_Task input_

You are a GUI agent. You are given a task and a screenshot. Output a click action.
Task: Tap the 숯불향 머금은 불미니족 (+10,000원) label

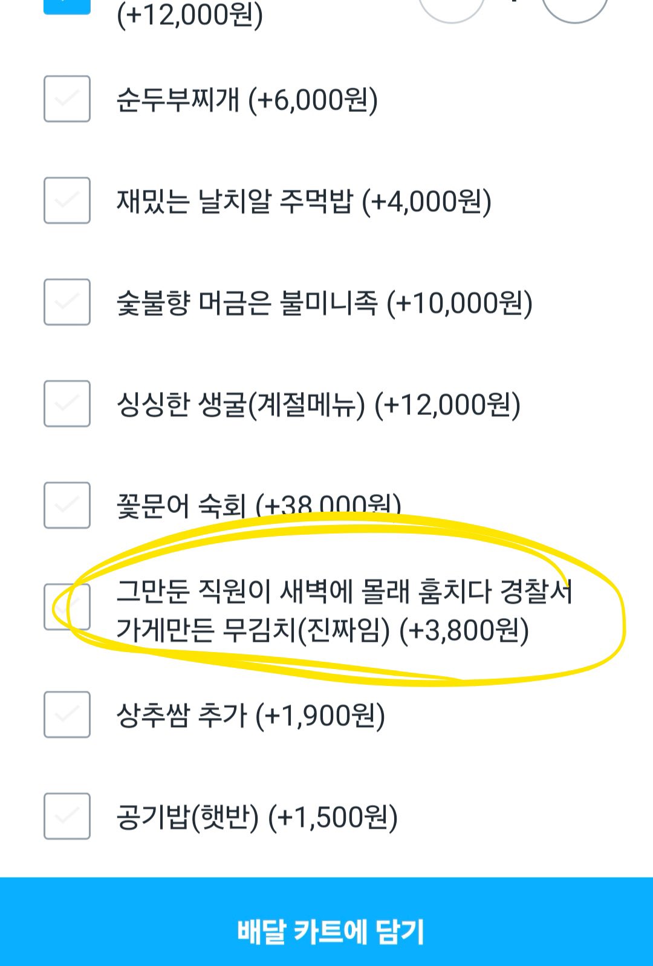tap(324, 303)
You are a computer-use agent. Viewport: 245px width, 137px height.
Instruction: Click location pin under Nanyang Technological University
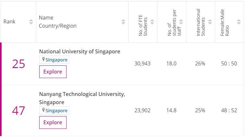(x=43, y=110)
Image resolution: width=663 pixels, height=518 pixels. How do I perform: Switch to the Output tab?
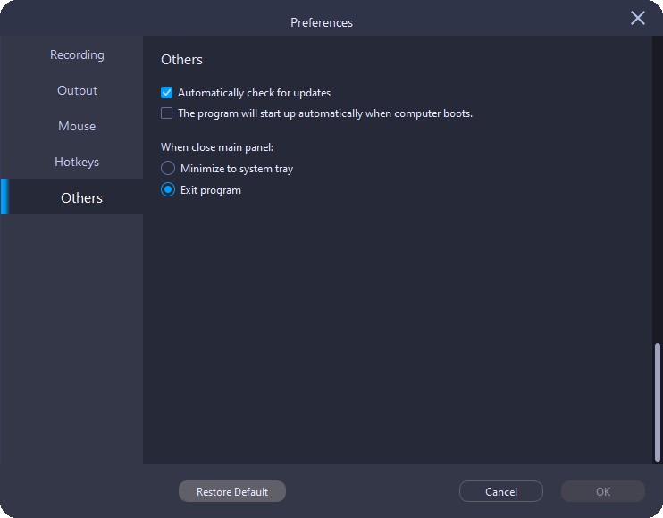click(x=77, y=90)
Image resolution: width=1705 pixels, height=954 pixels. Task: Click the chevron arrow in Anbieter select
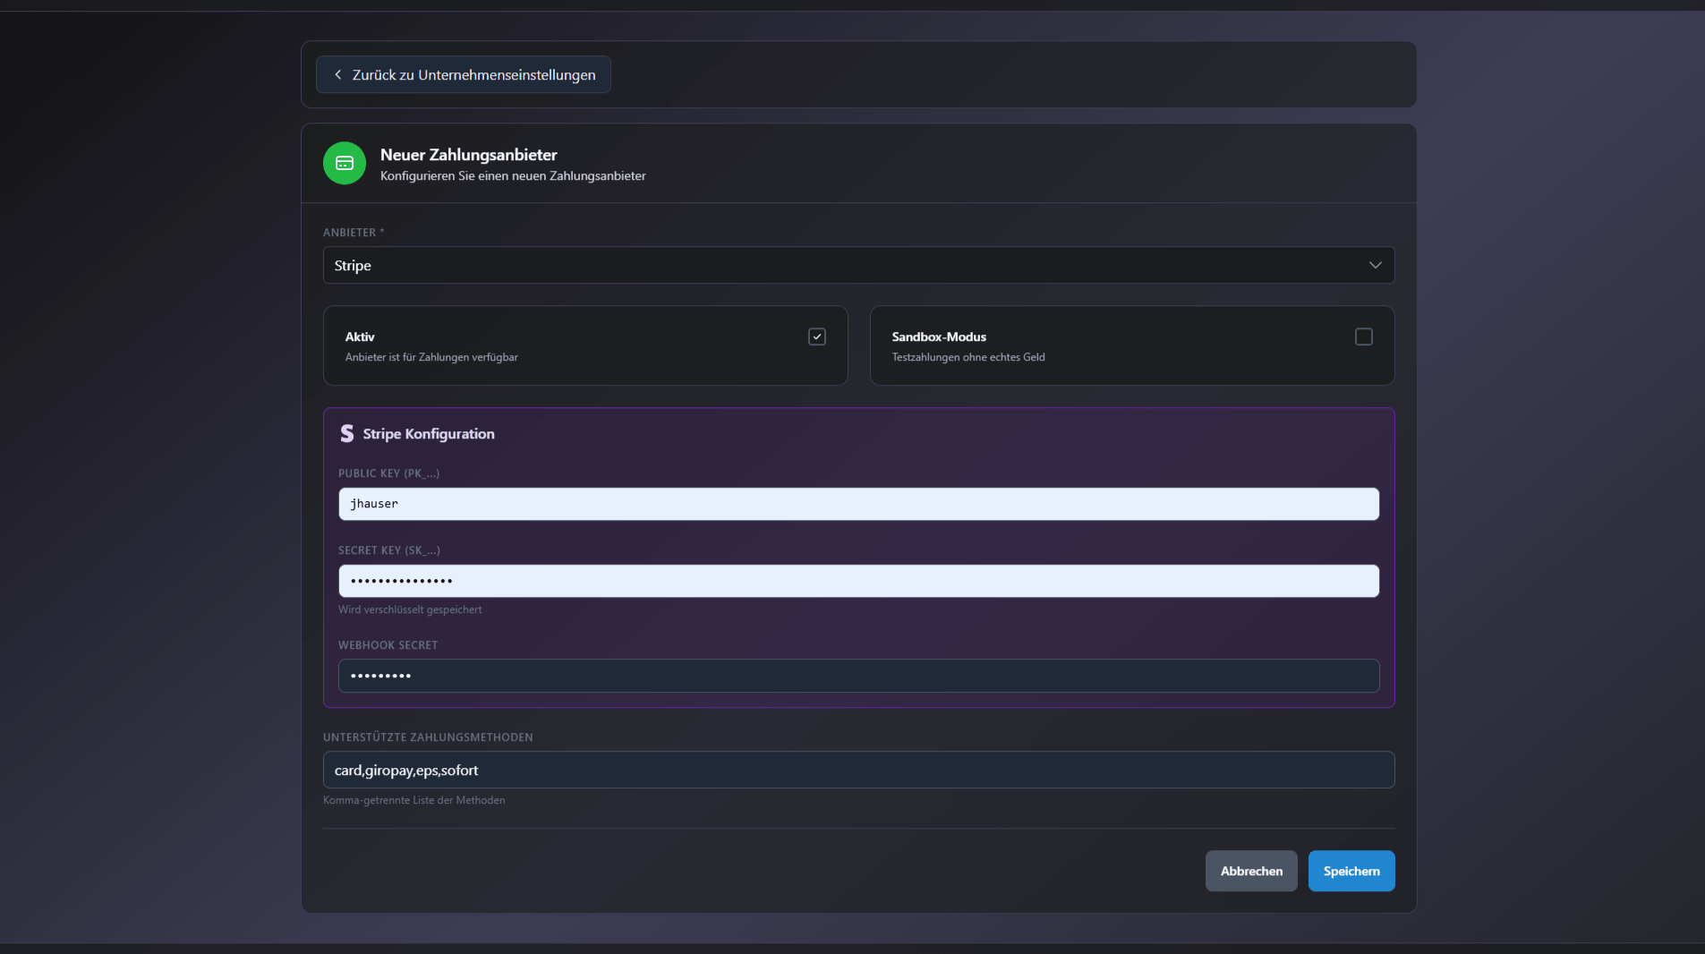click(x=1375, y=266)
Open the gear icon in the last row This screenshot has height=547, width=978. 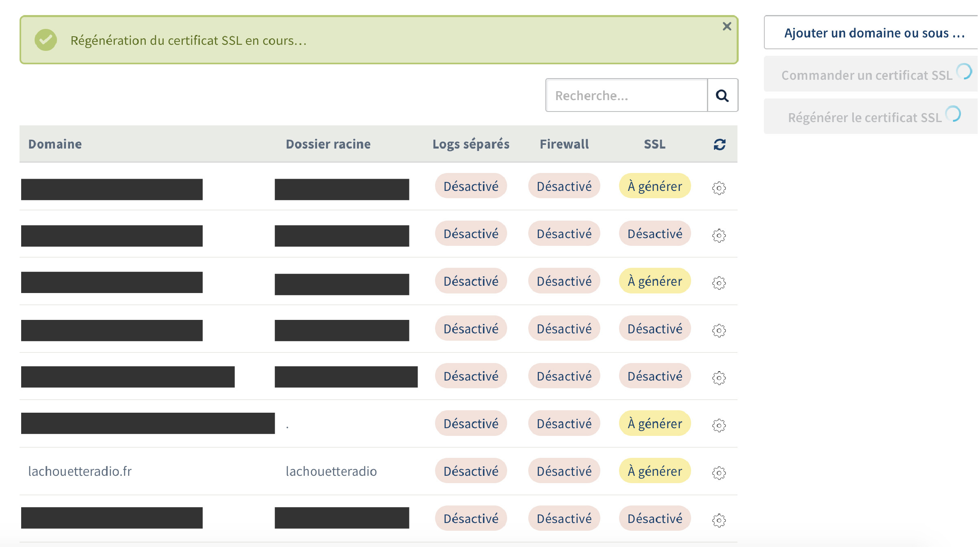point(719,520)
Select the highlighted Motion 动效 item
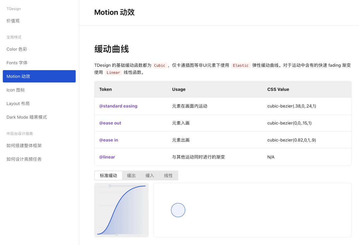The width and height of the screenshot is (359, 245). click(x=39, y=76)
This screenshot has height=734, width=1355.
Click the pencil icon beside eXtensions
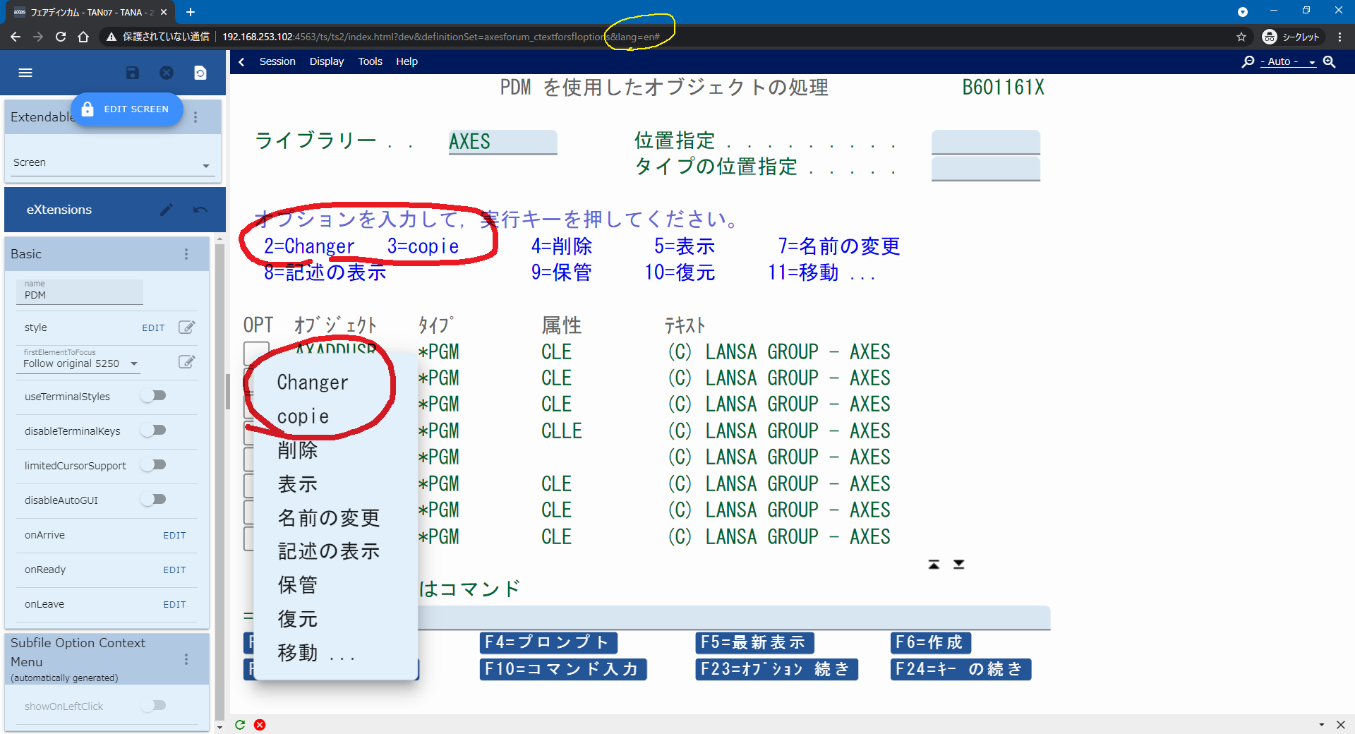167,210
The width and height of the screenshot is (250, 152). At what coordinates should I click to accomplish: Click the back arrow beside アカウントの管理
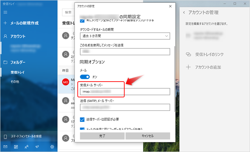(184, 12)
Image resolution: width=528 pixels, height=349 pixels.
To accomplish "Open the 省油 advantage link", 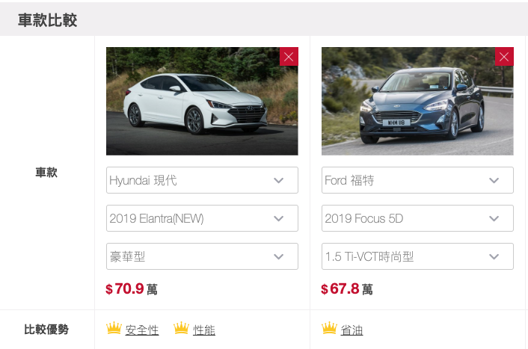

_Aim of the exercise_
Pick out every line of the material that contains the word "pixels", with case counting, and copy each of those lines in full.

_Task response_
Image resolution: width=663 pixels, height=518 pixels. How do I perform: Switch to the Output tab?
Image resolution: width=1705 pixels, height=954 pixels. Task: Click the chevron arrow in Anbieter select
Image resolution: width=528 pixels, height=349 pixels.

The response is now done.